Confrontation, the least common response at 19 percent, is a strategy by which Christians openly challenge their persecutors. This often leads to imprisonment and martyrdom, and on very rare occasion's armed resistance. Some will try to engage human rights watchdogs by publicizing their persecution. This response rises from a motivation to oppose and end injustice. This can also take the form of rebellion against laws which ban open expression of Christian faith. Such actions can lead to prison and death.
Christian responses to persecution are almost always nonviolent and, with very few exceptions, do not involve acts of terrorism. There are six regions where we have seen some armed resistance against militant groups that the local regime has failed to protect Christian communities from.
This academic study leaves the reader with a somewhat sterile view of how Christians are responding, and the reader can forget that behind each of these responses are the heroic stories of Christians dying because they refuse to renounce their faith, moderate Muslims forming a human ring around Coptic Churches to protect them from violence, and believers gathering to worship in basements behind closed doors.
The overwhelming feeling one receives from this report is of the frailty of the responses these Christians have available to them.

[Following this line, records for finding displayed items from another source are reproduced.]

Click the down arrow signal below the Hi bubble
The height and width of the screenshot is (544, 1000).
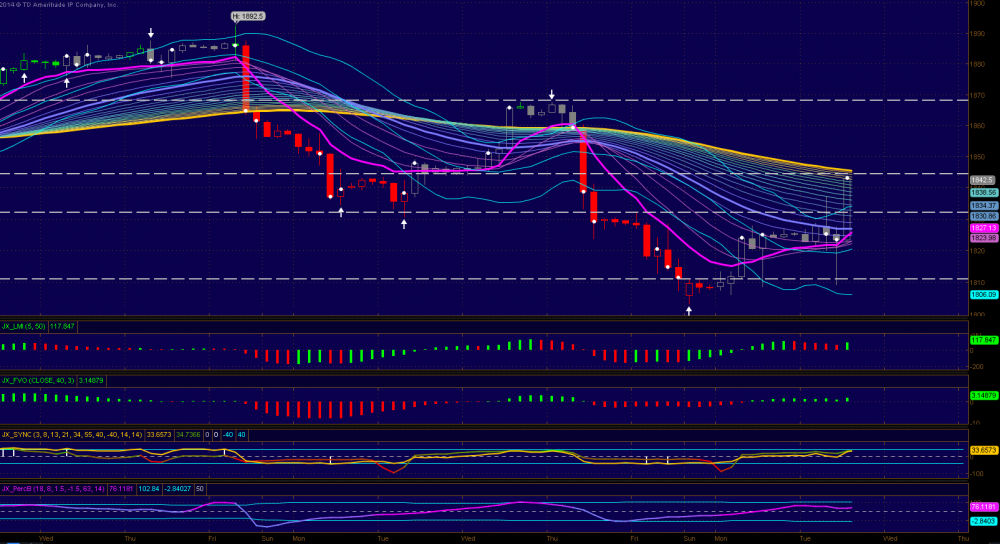point(238,32)
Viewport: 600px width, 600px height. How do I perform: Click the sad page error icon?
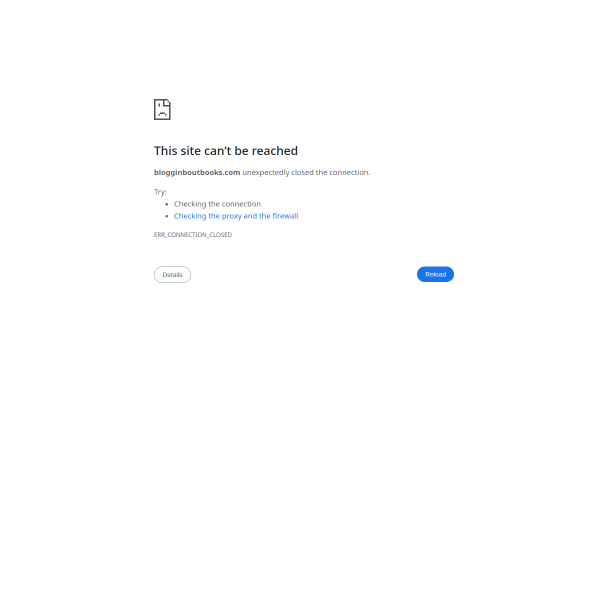click(162, 109)
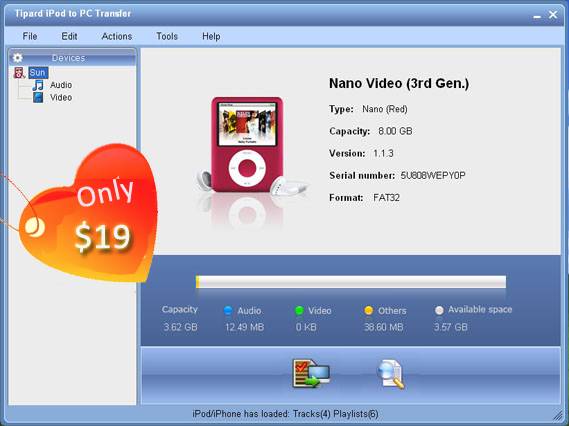The width and height of the screenshot is (569, 426).
Task: Select the Sun device tree node
Action: point(38,73)
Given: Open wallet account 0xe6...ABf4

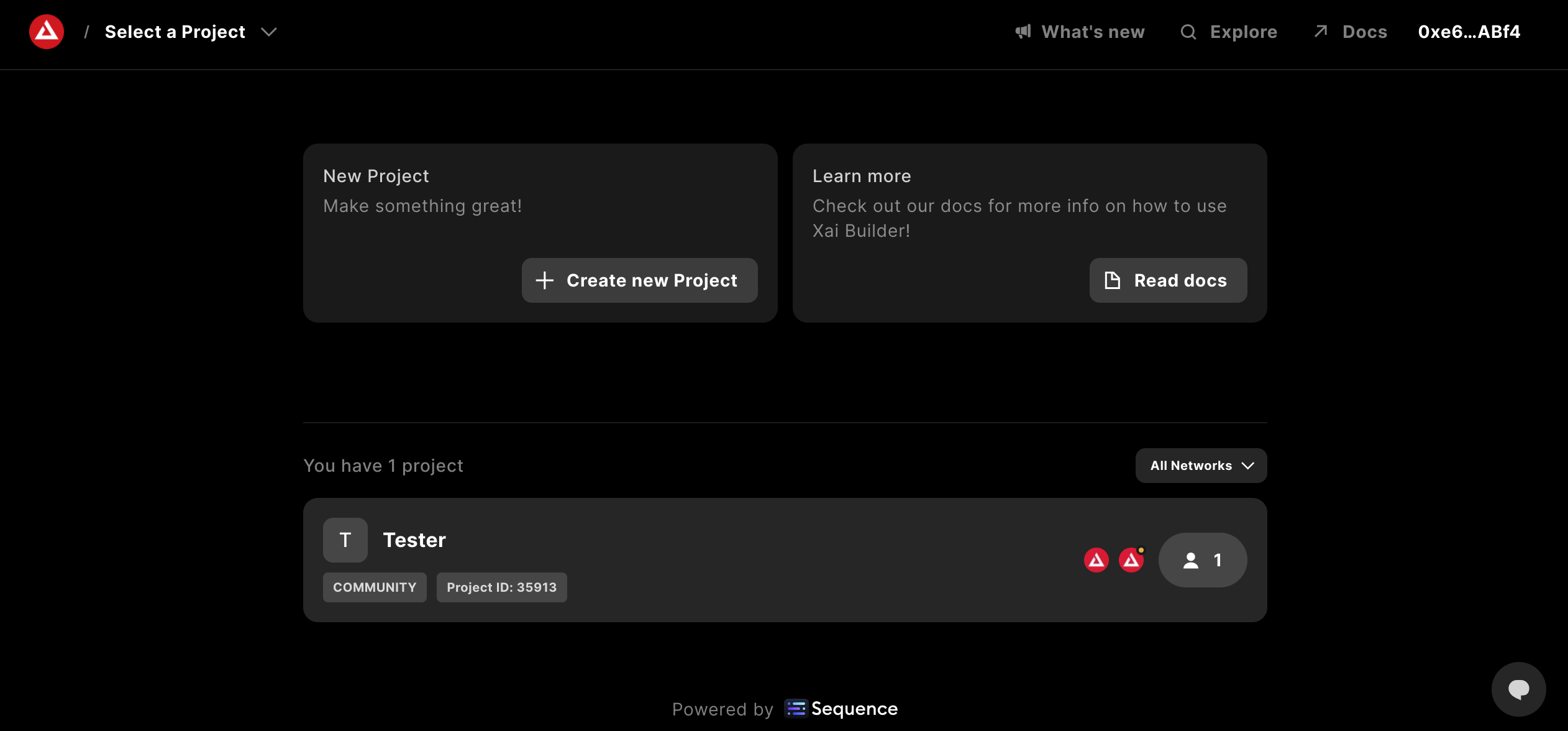Looking at the screenshot, I should tap(1469, 32).
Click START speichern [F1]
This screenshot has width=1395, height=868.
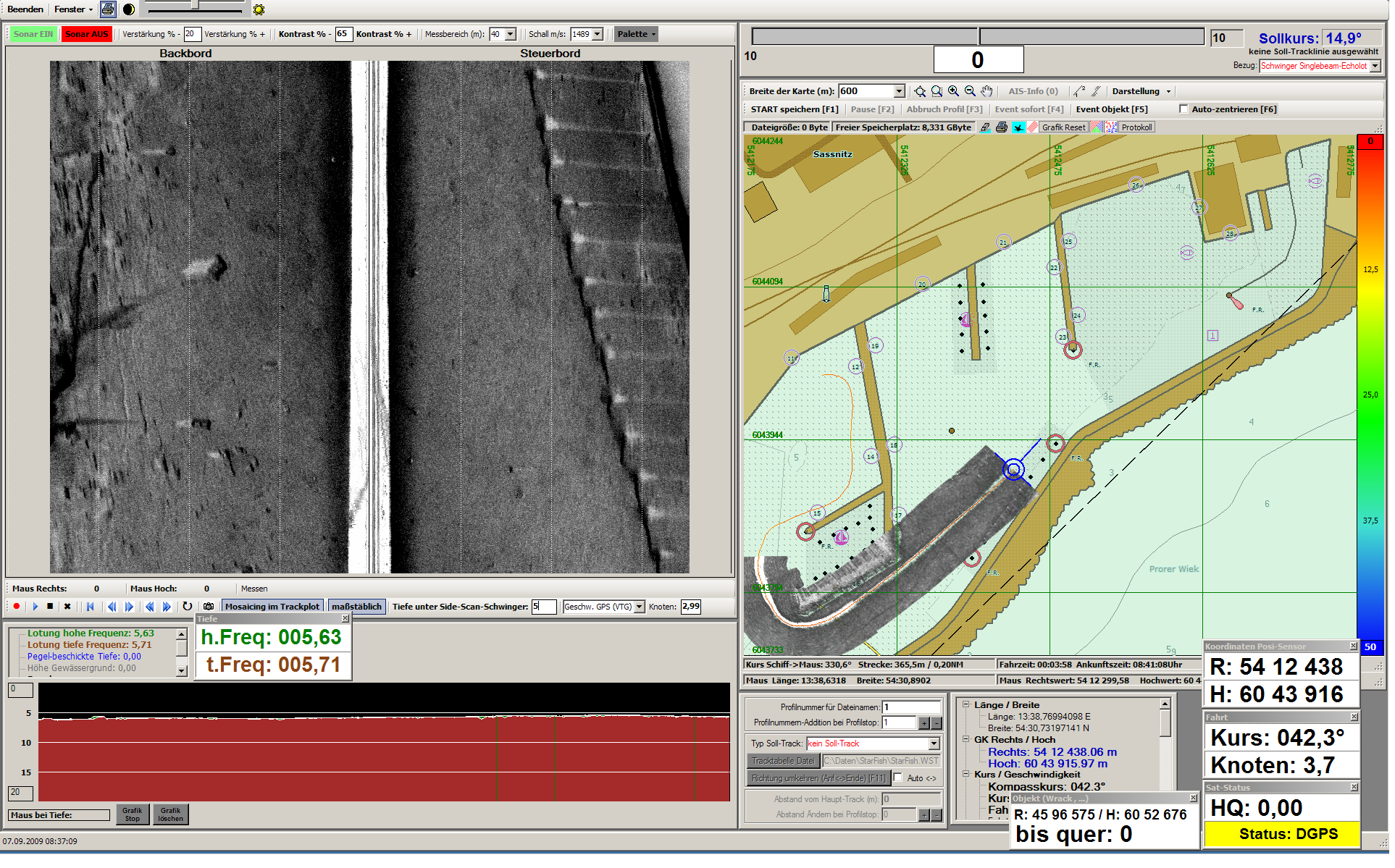[794, 109]
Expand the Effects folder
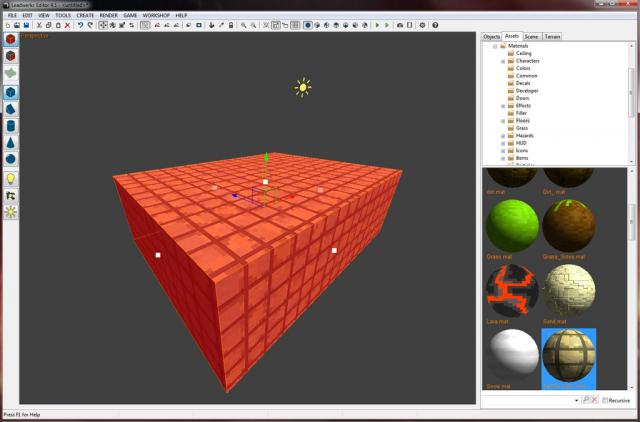Viewport: 640px width, 422px height. (503, 105)
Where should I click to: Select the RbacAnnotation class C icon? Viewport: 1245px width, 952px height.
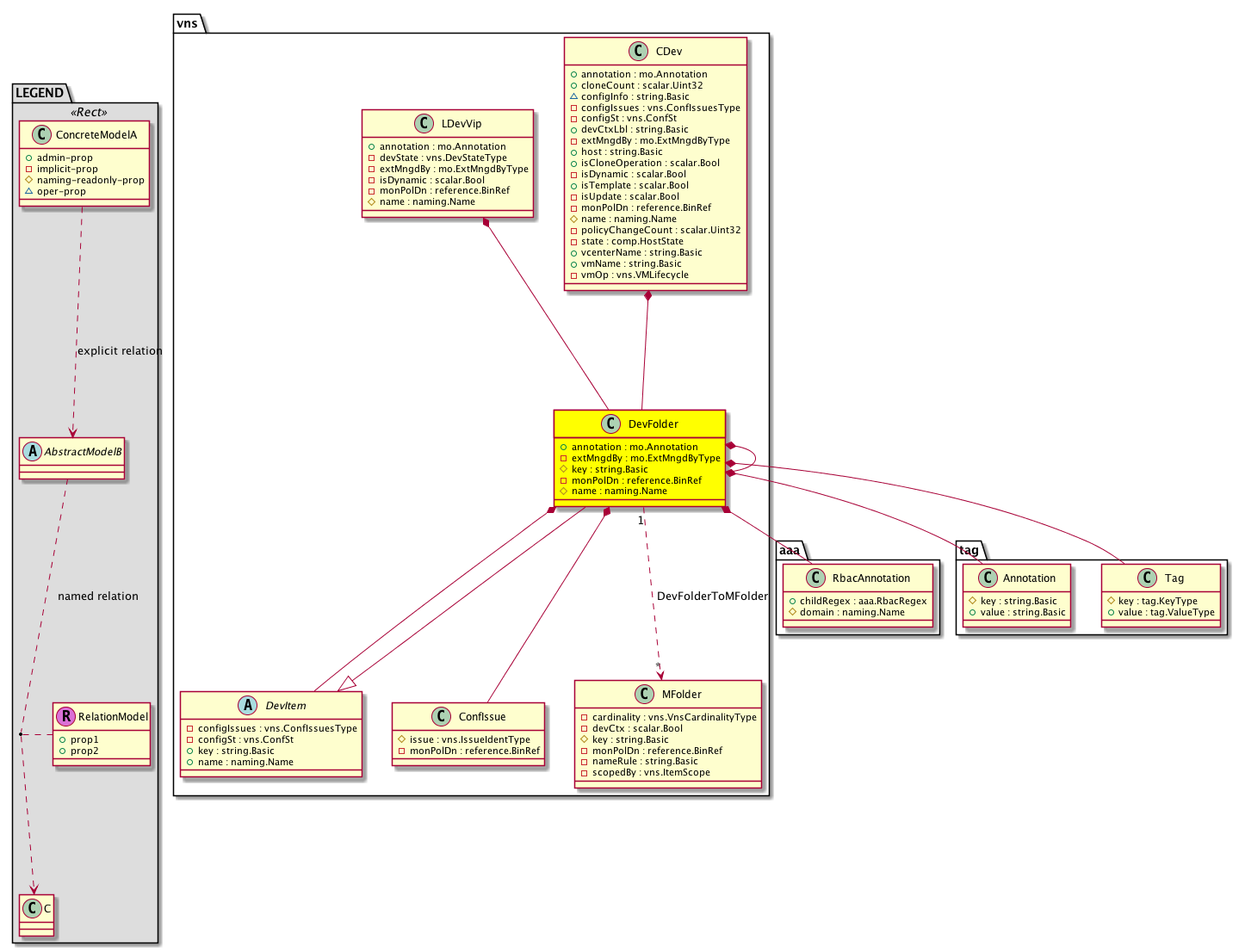[815, 578]
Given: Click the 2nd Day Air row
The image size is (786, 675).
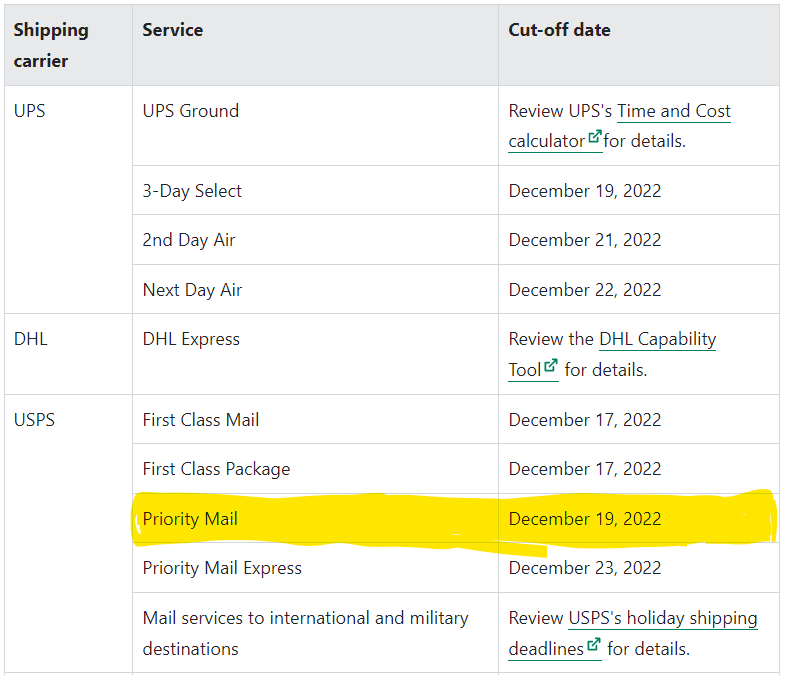Looking at the screenshot, I should (456, 240).
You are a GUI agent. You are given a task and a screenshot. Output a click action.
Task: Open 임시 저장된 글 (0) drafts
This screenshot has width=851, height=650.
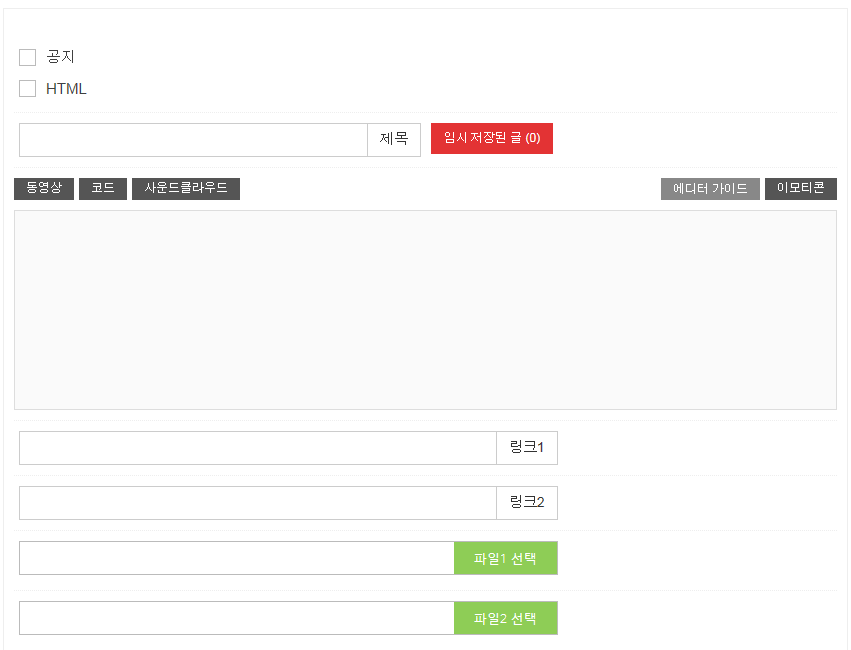pyautogui.click(x=491, y=139)
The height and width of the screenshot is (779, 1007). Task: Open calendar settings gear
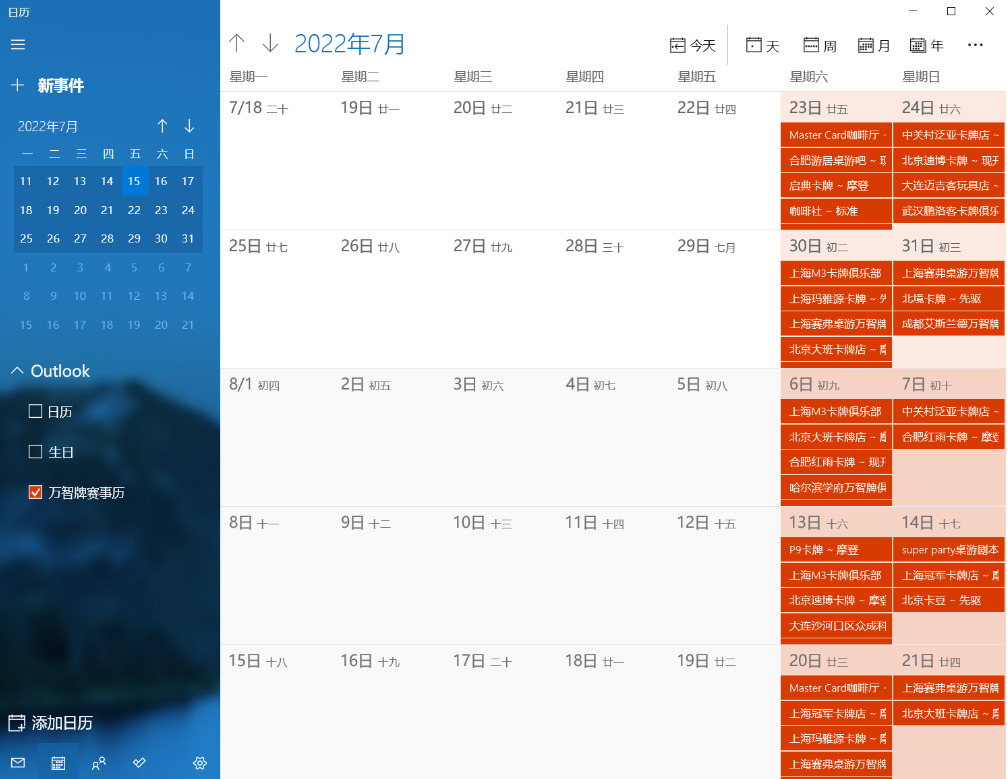pos(200,763)
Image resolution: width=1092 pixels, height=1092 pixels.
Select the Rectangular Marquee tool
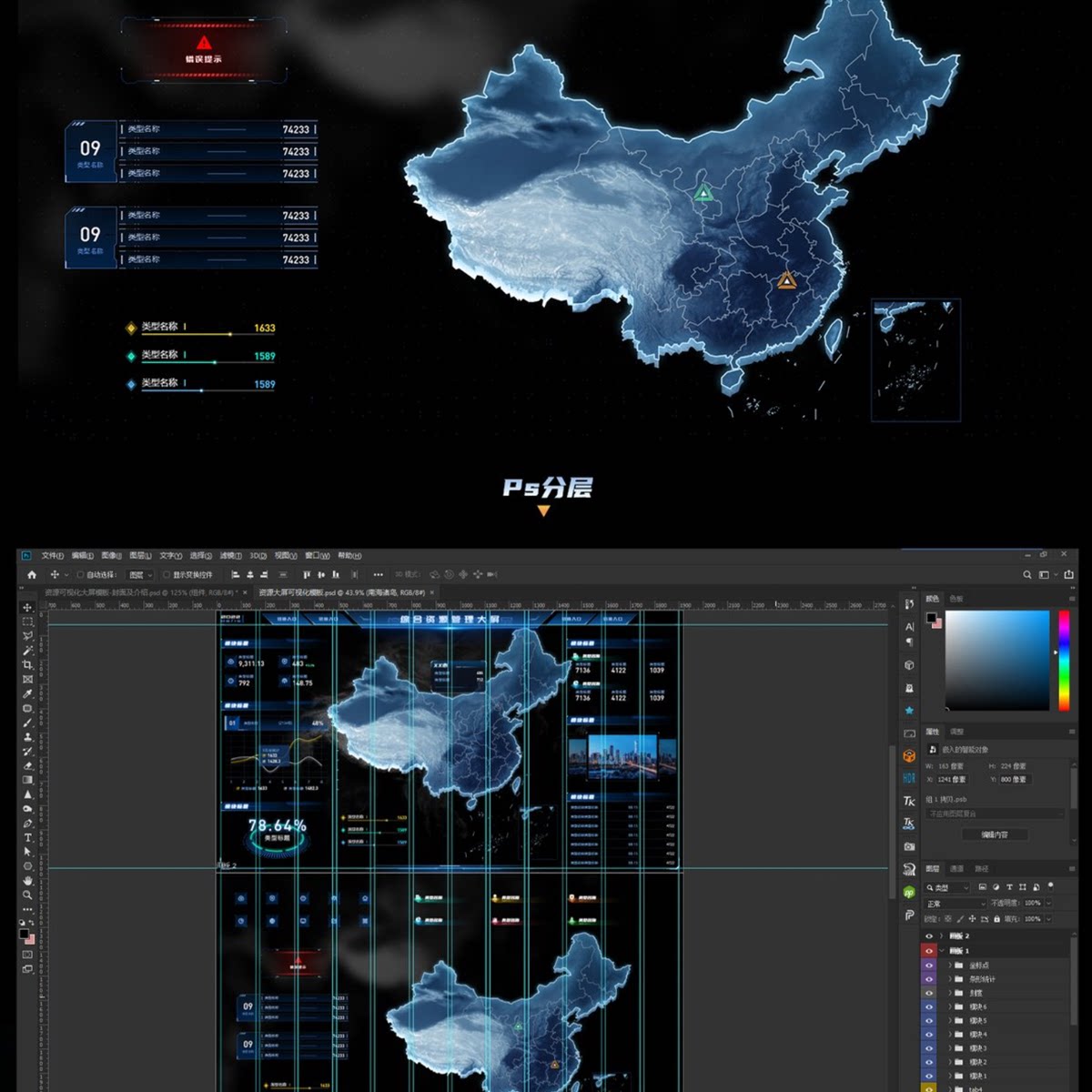tap(27, 622)
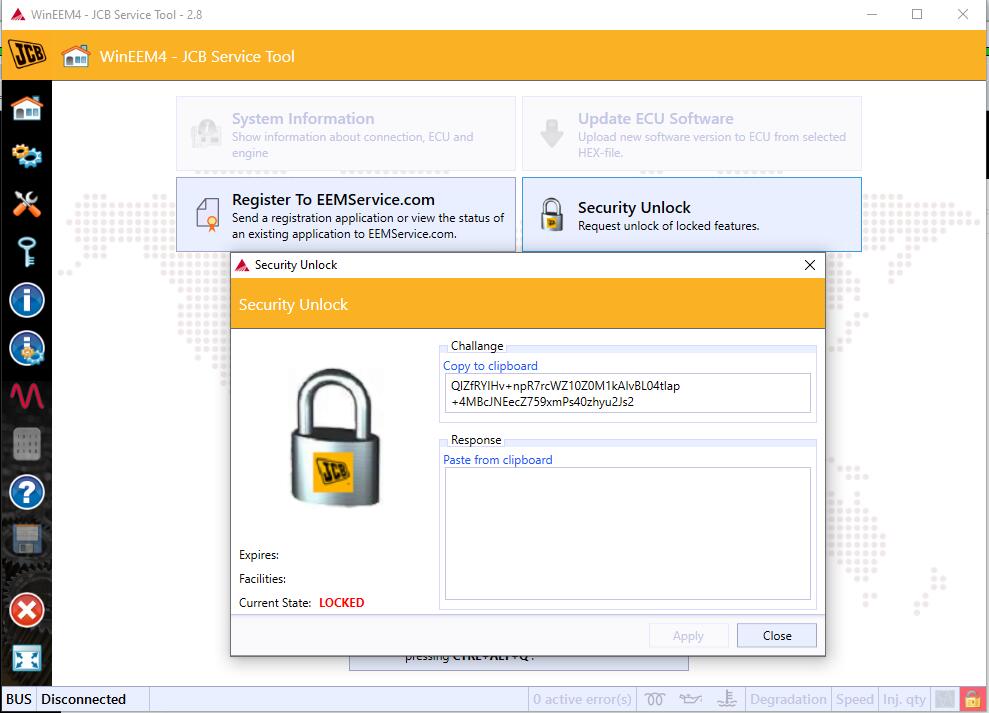Click Paste from clipboard link
This screenshot has width=989, height=713.
[498, 460]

In Turkey, only 2 percent of the population is Christian. Egypt's Christian population is between 5 and 10 percent. There were 1.5 million Christians in Iraq in 2003 and it is estimated that only 400,000 remain. Many of these instances of persecution are occurring in Muslim majority countries where Christians have little opportunity to hold positions of influence. These are profoundly vulnerable minorities that need outside allies to shield their human rights.
This report suggests how the greater Christian community, NGOs, external governments, and the academic community can play a part in stopping persecution. Some of these ideas include speaking to governments and international organizations with one voice across denominations and religious lines in conflict areas, promoting peace-building and reconciliation, and encouraging the development of historical narratives that include the contribution of those minorities to national stories.
It also stresses the importance of shining the spotlight on oppressive governments and telling the stories of individuals courageously suffering for their most deeply-held beliefs.